Principle:ClickHouse ClickHouse Fast Integer Formatting
| Knowledge Sources | |
|---|---|
| Domains | Formatting, Performance |
| Last Updated | 2026-02-08 00:00 GMT |
Overview
Replacing expensive division operations with fixed-point arithmetic and lookup tables to achieve multi-fold speedups in integer-to-string conversion.
Description
Fast integer formatting exploits the mathematical insight that dividing by powers of 10 can be approximated using fixed-point multiplication by pre-computed constants, followed by bit shifts. The jeaiii algorithm (by James Edward Anhalt III) implements this by processing two digits at a time, using multiplication by constants like `(10 × 2^24 / 1000 + 1)` to extract digit pairs without division. The algorithm also uses a pre-computed table that maps 0-99 to their two-character ASCII representations ("00", "01", ... "99"), enabling direct memory writes instead of character-by-character construction.
The key insight is that division is one of the slowest CPU operations (20-40 cycles on modern CPUs), while multiplication and shifting are fast (1-3 cycles). By carefully choosing fixed-point multipliers, we can replace division with these faster operations while maintaining exact results for decimal conversion.
Usage
Use fast integer formatting when converting many integers to strings, especially in data export, logging, JSON serialization, or display formatting. Choose this over `std::to_string` or `sprintf` for performance-critical paths. Use standard library functions when code simplicity matters more than performance or when formatting is not a bottleneck.
Theoretical Basis
Performance Comparison:
Standard library (`std::to_string`):
- Uses division and modulo per digit: ~20-40 cycles each
- For 5-digit number: ~100-200 cycles
- Includes memory allocation overhead
Jeaiii algorithm:
- Uses multiplication and shift: ~2-3 cycles per operation
- Processes two digits at once
- For 5-digit number: ~20-30 cycles
- No allocation (writes to provided buffer)
Speedup: 3-10x depending on integer size and CPU architecture
Mathematical Foundation:
To extract digits without division, we use:
`digits = (n × multiplier) >> shift`
Example for dividing by 1000:
- Exact division: `n / 1000`
- Fixed-point: `(n × 10 × 2^24 / 1000) >> 24`
- Since `2^24 / 100 ≈ 167772.16`, we use `1677722` as multiplier
- Result is within rounding error for all valid inputs
The algorithm cascades these operations to extract digit pairs at different magnitudes (units, hundreds, ten-thousands, etc.).
Lookup Table Strategy:
Pre-computed "digits" table: ``` 00, 01, 02, ..., 09, 10, 11, 12, ..., 19, ... 90, 91, 92, ..., 99 ```
Cost: 200 bytes (100 pairs × 2 chars) Benefit: Direct two-byte memory write vs two branches + two additions
Algorithm Complexity:
- Traditional: O(log₁₀(n)) divisions
- Jeaiii: O(log₁₀₀(n)) multiply-shift operations = O(log₁₀(n) / 2)

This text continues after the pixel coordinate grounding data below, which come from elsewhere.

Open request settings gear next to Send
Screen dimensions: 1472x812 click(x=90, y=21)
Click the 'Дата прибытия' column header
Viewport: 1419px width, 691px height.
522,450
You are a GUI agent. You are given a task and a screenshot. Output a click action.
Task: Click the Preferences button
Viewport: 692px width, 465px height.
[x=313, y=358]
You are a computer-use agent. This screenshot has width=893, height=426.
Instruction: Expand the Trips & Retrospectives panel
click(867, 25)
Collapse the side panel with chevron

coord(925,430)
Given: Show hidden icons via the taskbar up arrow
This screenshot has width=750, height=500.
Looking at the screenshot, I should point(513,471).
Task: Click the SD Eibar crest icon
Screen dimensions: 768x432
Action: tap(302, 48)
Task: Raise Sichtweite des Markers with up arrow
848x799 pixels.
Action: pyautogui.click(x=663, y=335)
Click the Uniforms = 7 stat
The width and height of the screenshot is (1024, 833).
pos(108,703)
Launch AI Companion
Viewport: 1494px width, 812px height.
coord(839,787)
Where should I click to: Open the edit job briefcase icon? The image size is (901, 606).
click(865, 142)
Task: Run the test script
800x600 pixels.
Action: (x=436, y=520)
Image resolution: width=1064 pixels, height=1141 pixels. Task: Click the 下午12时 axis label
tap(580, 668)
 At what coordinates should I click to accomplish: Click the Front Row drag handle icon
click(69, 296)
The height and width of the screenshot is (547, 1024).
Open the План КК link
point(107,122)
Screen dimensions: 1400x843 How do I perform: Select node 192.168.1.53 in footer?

- Plus O(1) lookups for each digit pair
Optimization for Small Numbers:
The implementation adds a special case for 1-2 digit numbers:
- Branch prediction is reliable (many database values are small)
- Direct handling avoids table lookup overhead
- Critical for performance on typical database workloads
Wide Integer Handling:
For 128-bit and 256-bit integers:
- Break into 64-bit chunks
- Process high-order chunks first
- Use chunk processing by powers of 10^8 (largest power that fits in 64 bits)
- Accumulate digit pairs into result buffer
Cache Efficiency:
The digit lookup table (200 bytes) fits in L1 cache. The sequential memory writes for output have good cache behavior. The algorithm has excellent instruction-level parallelism as operations are independent.